Posted 2018-01-29T18:45:22.747

Reputation: 2 436

Putty does not come with any of that. It’s a terminal emulator. – Daniel B – 2018-01-29T19:04:25.730

Answers

4

If you just want to skip PuTTY configuration/login window:

putty.exe user@host -P port

Or, to open your existing stored session:

putty.exe -load "stored session name"

If you are looking for a console SSH terminal, use Plink from PuTTY package.

It has the same command-line syntax as PuTTY and similar to OpenSSH ssh:

plink user@example.com -P port

(or again, you can use -load)


Or use OpenSSH ssh itself. There's now an official Microsoft build of OpenSSH for Windows.

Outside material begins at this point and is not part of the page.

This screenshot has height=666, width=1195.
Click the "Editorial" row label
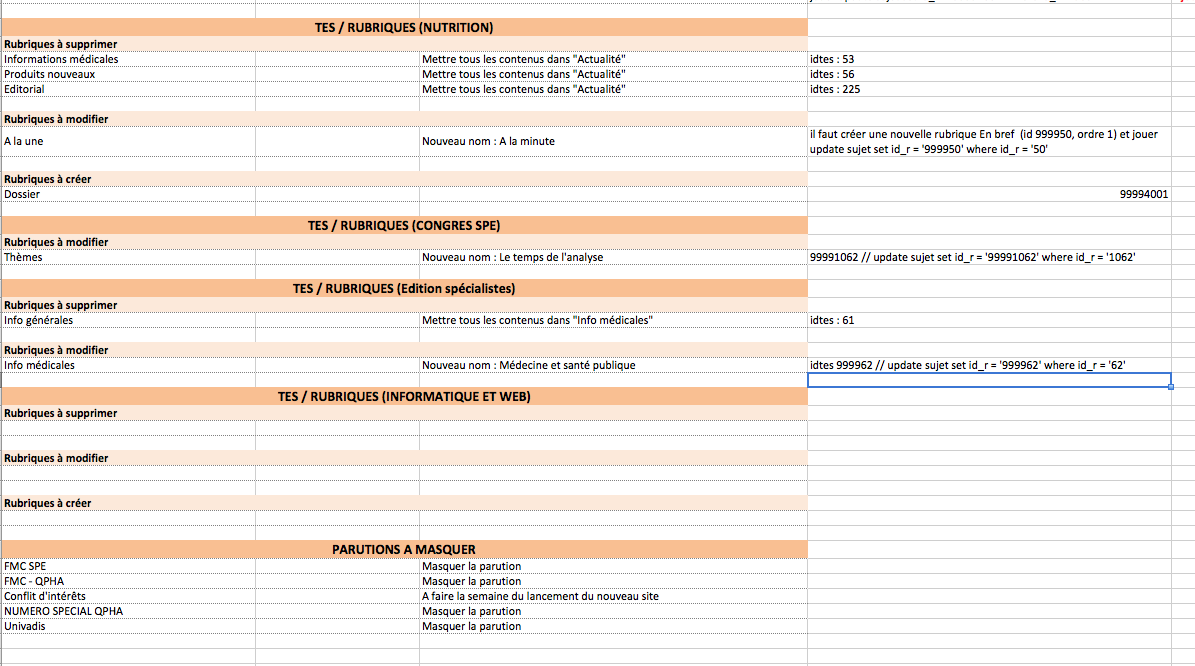(25, 89)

On Windows 10 version 1803 or newer, you already have OpenSSH built-in. On older versions of Windows 10, it can be installed as an optional Windows feature. On older version of Windows, you can just extract the client-side tools from a .zip (latest release), no installation is need.

Martin Prikryl

Posted 2018-01-29T18:45:22.747

Reputation: 13 764

3

You can always save the definitions, and in recent versions of Windows (assumed), you can open these from the start menu.

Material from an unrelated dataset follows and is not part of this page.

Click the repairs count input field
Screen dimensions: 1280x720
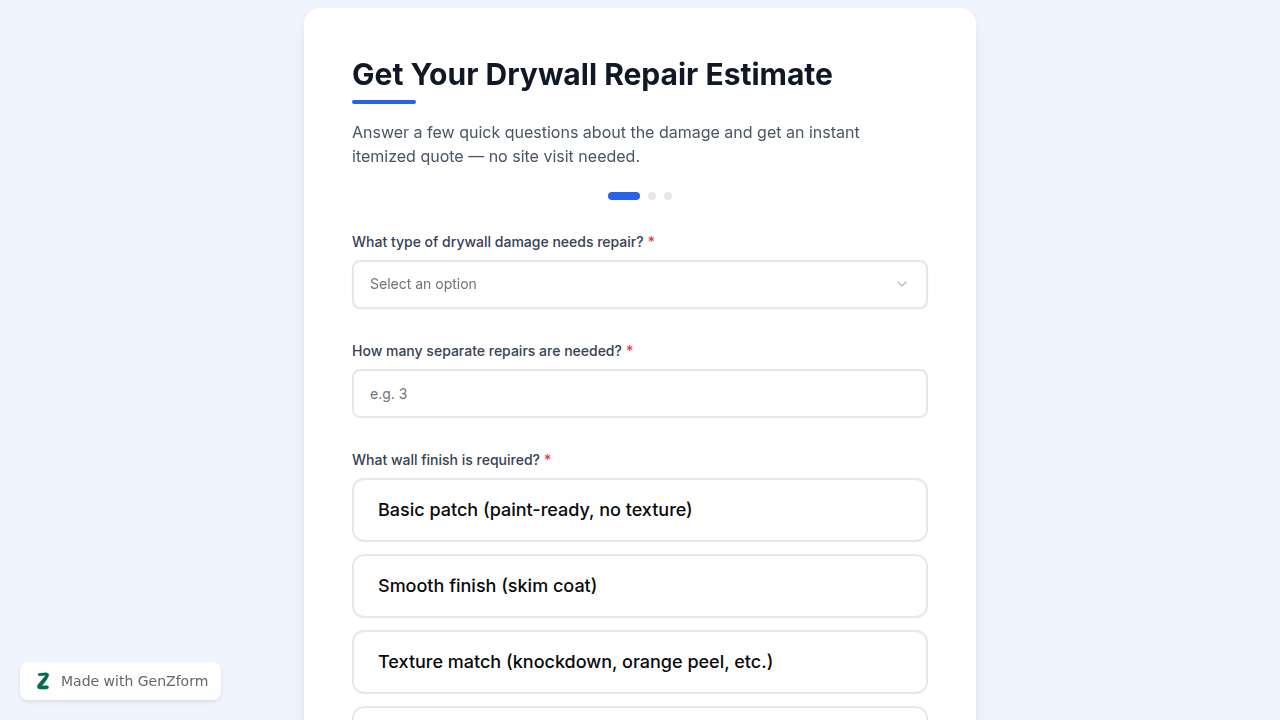639,393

Try Putty -load *savedentry*

mckenzm

Posted 2018-01-29T18:45:22.747

Reputation: 829

+1. It's a shame this hasn't been chosen as the Answer as it seems universal across the connection types. Exactly what I was looking for to open a Serial terminal in one click. – CharlieHanson – 2018-07-09T18:49:51.357

3

I see there's an accepted answer already, but if you're using Windows 10, the Windows Subsystem for Linux (WSL) is a great alternative. You can put aliases in your .bashrc file, or you could reference the command history to reopen a previous connection. You can also install tmux and have several connections open at once.

Charles Burge

Posted 2018-01-29T18:45:22.747

Reputation: 1 792

I was forgetting bash. – mckenzm – 2018-01-29T20:17:57.167

1

Use the following command.

 Putty -load "Saved Session's Name" 
 Example: Putty -load "Default Settings"
 Example: C:\putty.exe -load "Default Settings"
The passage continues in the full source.